SNSを展開するLINEが今年の6月、全国の高校1年生から3年生の男女1,000人を対象に、「2023年に流行しそうな言葉」についてのアンケート調査を実施した結果が発表されていました。
Top3にランキングされた言葉を見ると、栄えある1位は「それな」の5.1%、2位は「草」の3%、3位が「知らんけど」の2.1%とのこと。若者とチャットを交換する機会のない(イマドキの)世相に疎いおじさんたちには、少しハードルの高い結果となったようです。
因みに、「それな」とはSNSや会話などで、相手の発言や意見に対し「まさに!」と相づちを打つときに使われる言葉とのこと。「そうだよね」「その通り」のニュアンスですが、「わかるわかる」といった、相手へのホスピタリティを滲ませる便利な言葉として使われているようです。
また、2位の「草」は、「笑える」「ウケる」などの感情を伝えるワードで、そのまま「くさ」と読み「マジで草(マジで笑える)」「電車混みすぎて草(電車が混みすぎて笑える)」のように使われるとのこと。起源は、ネット上で「笑い」を意味する「www」から来ており、「w」が並んでいる様子が草原のように見えることから、「草」という言葉が生まれたとされています。
一方、3位の「知らんけど」は、以前から関西で頻繁に使われていた言葉です。何かを話した後に「知らんけど…」とつなげ、「責任は持てないけど」「実はよく知らないけど」とエクスキューズを示すもので、断定を嫌う若者たちには重宝される言葉だということです。因みに、相手に「知らんのかい!」と突っ込ませることで、会話を盛り上げることも期待できるとネット上にはありました。
さて、それにしても、流行り廃りの早いネット社会において(こうして泡のように)生まれては消えていく若者言葉にも、案外息の長いものがあるようです。「マジ」や「ヤバい」などはその代表格。会社での会話などを聞いていても、いい年をした30代の大人たちまでが、「えーっ、マジー?」とか「それ、ヤバっ!」とか普通に話しているのを耳にします。
そもそも、既に耳慣れたこうした言葉たちは一体どこから来たのか。学習出版の小学館が運営する情報サイト「HugKum」に、同社で長年辞書編集に携わってきたエッセイストの神永曉(かみなが・さとる)氏が、『「マジ」は江戸時代から使われていた!「えっ!それマジ?」』と題する一文を寄せていたので、参考までにその一部を紹介しておきたいと思います。
「マジ、やばい」などと言うときの「マジ」という言葉。実は江戸時代からあった語だということを知っている人は少ないだろうと、神永氏はこのコラムに記しています。

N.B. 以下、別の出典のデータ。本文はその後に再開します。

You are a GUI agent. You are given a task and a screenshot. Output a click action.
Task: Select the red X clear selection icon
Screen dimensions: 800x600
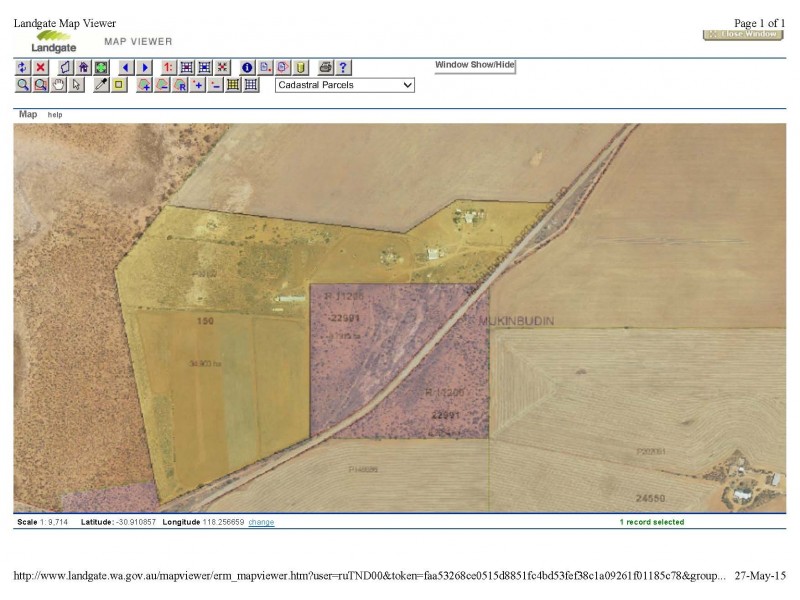[x=40, y=67]
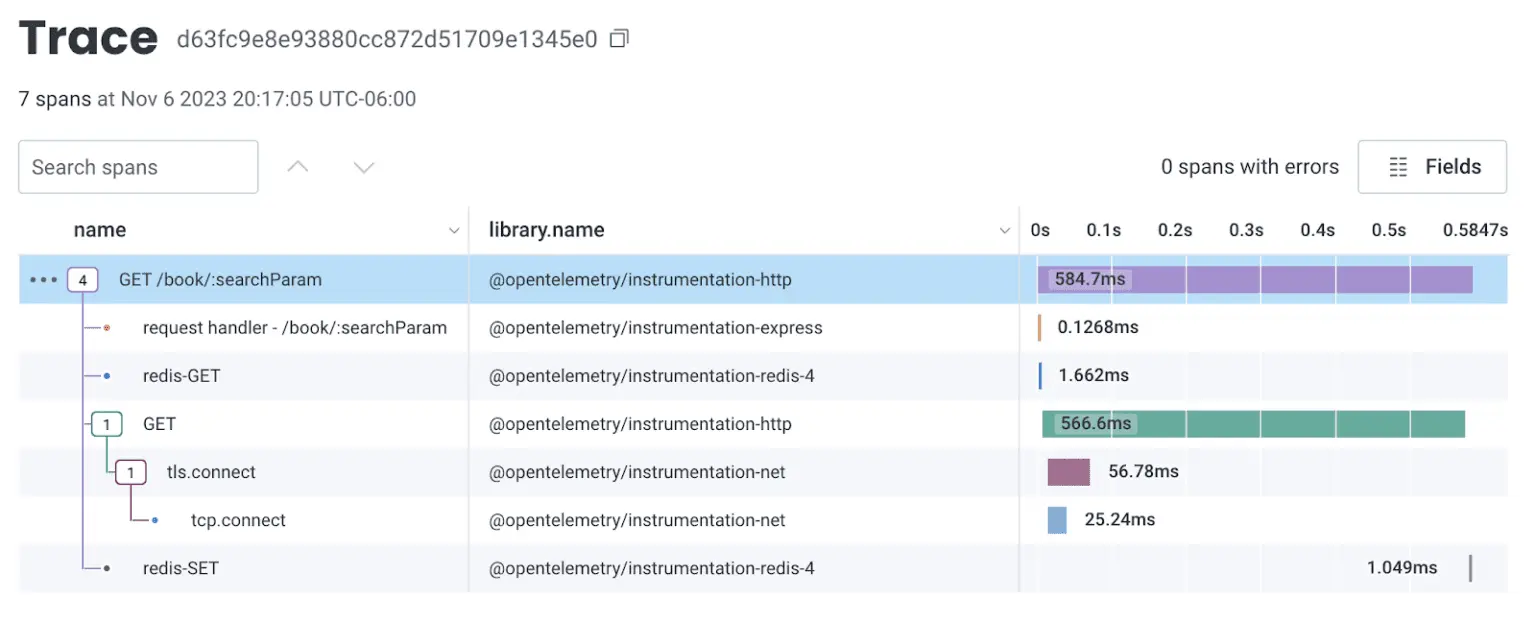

「マジ」は通常「まじめ(真面目)」の略と考えられているが、「まじめ」も「マジ」も、使われ始めたのは同じ江戸時代の頃のこと。江戸時代中期に書かれた洒落本(←江戸の遊里を、会話を主体に描いた本)『にゃんの事だ』(1781年刊)には、既に「気の毒そふなかほ付にてまじになり」(真剣になってしまった)と使われているということです。
因みにこの小説は、江戸本所にあった岡場所を舞台にしたもの。この岡場所は猫茶屋とも呼ばれそこの遊女はネコと称していたため、「にゃん」のこと…と題されたと氏は説明しています。
氏によれば、「マジ」のもとになった「まじめ」の語源はよくわかっていないが、「まじめ」も「マジ」もともに江戸時代からある言葉で、「まじめ」が生まれて比較的早い時期に省略形の「マジ」も使われるようになったはずとのこと。(もしかしたら)もともと「マジ」という語があり、それに「細め」「控えめ」などと同じ、度合いや傾向を示す接尾語「め」がついて、「まじめ」になったという可能性もあるということです。
現在使われている「マジ」は、江戸時代の用法とはいささか異なるため、それが継続的に使われたとは言えないかもしれない。しかし、(言葉の成り立ちや用法から見て)根っこの部分は同じだと考えてよさそうだというのが氏の推測するところです。
さて、こうして話を聞いてみると、江戸時代に使われていた言葉が、現在も若者たちの間で身近に存在しているケースは他にもいろいろあるようです。
調べてみると、例えば「ヤバい」は江戸時代の滑稽本・十返舎一九の「東海道中膝栗毛」にも「やばなこと」という表現が見られるとのこと。昔は牢屋を守る看守のことを「厄場(やば)」と呼んでおり、転じて、状況が悪くなって厄場(やば)の世話になりそうな悪い状況のことを「やばい」と呼ぶようになったという説があるとされています。
また、江戸時代の矢場(射的場)では闇売春が盛んに行われていたため、役人から目をつけられたら危ないという意味で、「ヤバい」と言われるようになったという説もあるようです。
因みに、現代では「気持ち悪い」の略語として、「生理的に受け付けない」といった意味で使われることが多い「キモイ」ですが、江戸時代には「窮屈な」とか「狭くて不快だ」という意味で日常的に使われていたということです。
歴史は繰り返す…と言うか、こうして見てくると、言葉というのは案外身近なところで時代に合った形で使い回されているものなのかもしれません。「それな」とか「知らんけど」とか、200年も後世の若者たちが何も知らずに使っているとしたら、(それはそれで)楽しいことかもしれないなと私も改めて感じたところです。